Abstract
The health secretary gains sweeping new powers, with unclear consequences for patients
The NHS in England is about to be reorganised (again). On 6 July, the UK government published the Health and Care Bill 2021-22,1 which details plans for changes to NHS rules and structures in England. Parliamentarians will start debating the bill this week, and government wants the changes in place by April 2022. The bill spans 224 pages and contains measures on the NHS, social care, and public health. But its main focus is the NHS, and, broadly speaking, it is a story of two halves.
The first half is a set of changes to promote collaboration in the health system. These changes were proposed by national NHS bodies2 3 and try to resolve the longstanding tension between the “rules in form”—set out in the Health and Social Care Act 2012—and the “rules in use” in today’s NHS.4 Under these plans, every part of England will be covered by an integrated care system. These currently exist informally in 42 areas, serving populations of around one to three million. Each system will be made up of two new bodies: an integrated care board (area based NHS agencies responsible for controlling most NHS resources to improve health and care for their local population) and an integrated care partnership (looser collaborations between NHS, local government, and other agencies, responsible for developing an integrated care plan to guide local decisions). Clinical commissioning groups—currently responsible for purchasing NHS services—will be abolished and replaced by the new integrated care boards. Existing requirements to competitively tender some clinical services will be scrapped, though what will replace them is unclear.5
Encouraging collaboration to improve services makes sense—and goes with the grain of recent NHS policy.6 Reinventing the “intermediate” tier of the NHS also fits with the historical development of the health service.7 8 The new integrated care boards look a little like the NHS’s old strategic health authorities (scrapped under the 2012 act) and area health authorities (created under reforms in 1974).

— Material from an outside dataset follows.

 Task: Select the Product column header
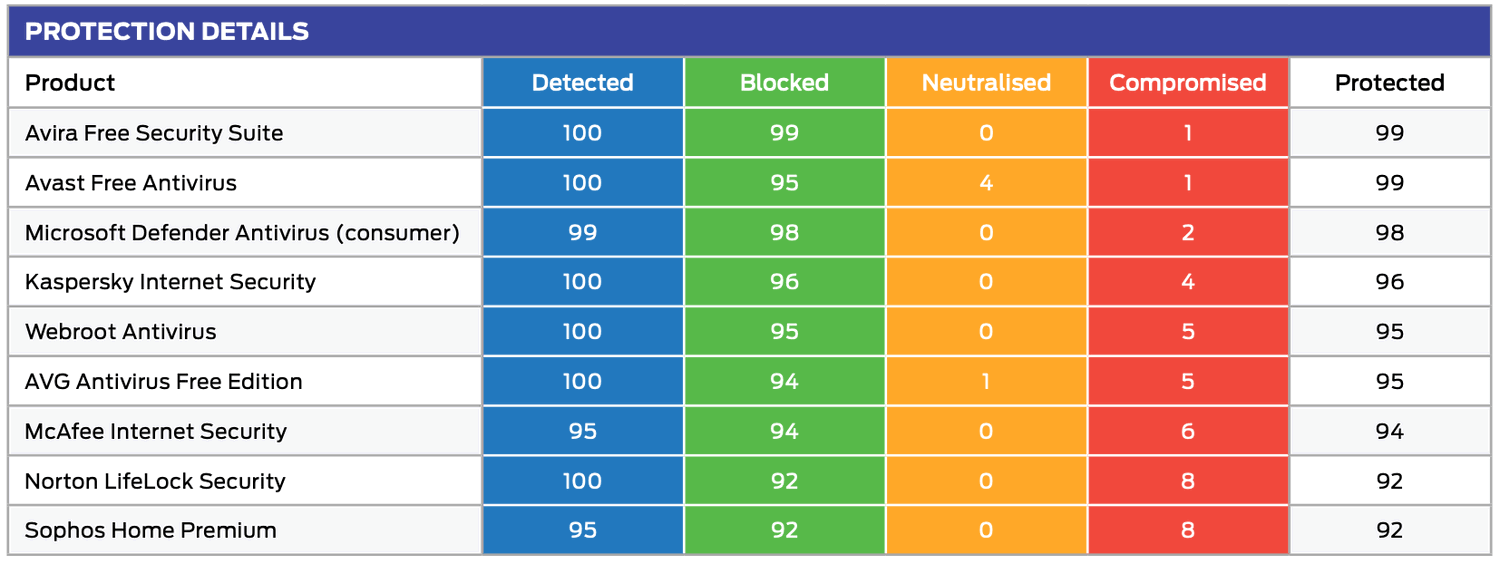click(x=70, y=83)
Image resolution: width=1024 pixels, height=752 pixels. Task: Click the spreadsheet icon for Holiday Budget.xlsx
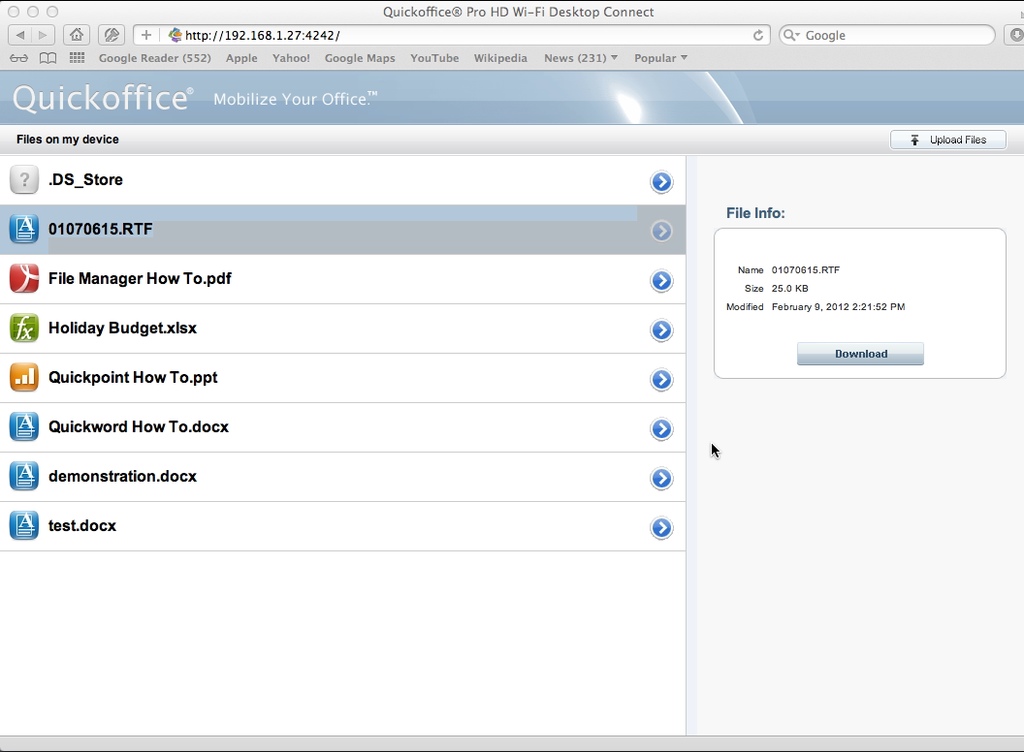(x=24, y=328)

But the potential benefits of greater collaboration—both in the NHS and between health care and wider services—are often overstated.9 10 And reorganising NHS agencies can distract and disrupt.8 11 This is particularly concerning given the enormous pressures currently facing NHS services12 13 14 and the size of the task to recover care disrupted by covid-19.15 The new structure also risks being complex and vague. The relationship between NHS providers and integrated care boards is unclear. Integrated care partnerships seem to play a bit part role and risk being sidelined by more powerful NHS agencies. This would undermine the bill’s aims for better integration of services beyond the NHS and limit the ability of local systems to tackle social and economic factors that shape health.
The second half of the story is a set of changes to strengthen the health secretary’s control over the daily running of the NHS in England. These changes lack rationale and warrant scrutiny. The bill gives wide ranging new powers to the health secretary. These include powers to direct NHS England (the national agency responsible for overseeing NHS planning and budgets) in relation to almost all its functions. They also include powers to intervene at any stage in service reconfigurations, such as decisions about merging or closing hospitals. NHS leaders must notify the health secretary about proposals to reconfigure services. And the health secretary will be able “retake” decisions already made by NHS leaders, as well as direct them to consider new service changes.
How these changes will benefit patients is unclear—and they might make things worse. Decisions about service changes are complex, and evidence to inform them is often limited and disputed.16 17 Independent judgment has been used to reduce ministerial involvement in contested decisions.18 Government should be careful what it wishes for; in the words of Rudolf Klein, “centralising power means centralising blame.”19 Accountability will always rise upwards to politicians in a tax funded health system. But these changes seem to be more about control. And the pandemic response is hardly an advert for closer political involvement in the health system. Greater central intervention might also undermine the bill’s focus on giving power to local leaders to improve population health.
Who is the author of this legislation anyway? The first half of the story is the legacy of Simon Stevens, the outgoing boss of NHS England. The second half belongs to Matt Hancock, the previous health secretary. But come the end of July 2021, neither will be in post. Reports suggest that Sajid Javid, the new health secretary, wanted to delay introducing the bill to parliament because of “significant areas of contention”—only to be over-ruled by the prime minister.20 Javid has a long list of priorities as the country “learns to live” with covid-19, including tackling the backlog of unmet health needs, dealing with staff shortages, reducing vast health inequalities, and reforming England’s broken social care system.15 The bill will do little to tackle these fundamental challenges and risks distracting the NHS as it tries to recover from the biggest shock in its history.
Competing interests: We have read and understood BMJ policy on declaration of interests and declare the following interests: none.
Provenance and peer review: Commissioned; not externally peer reviewed.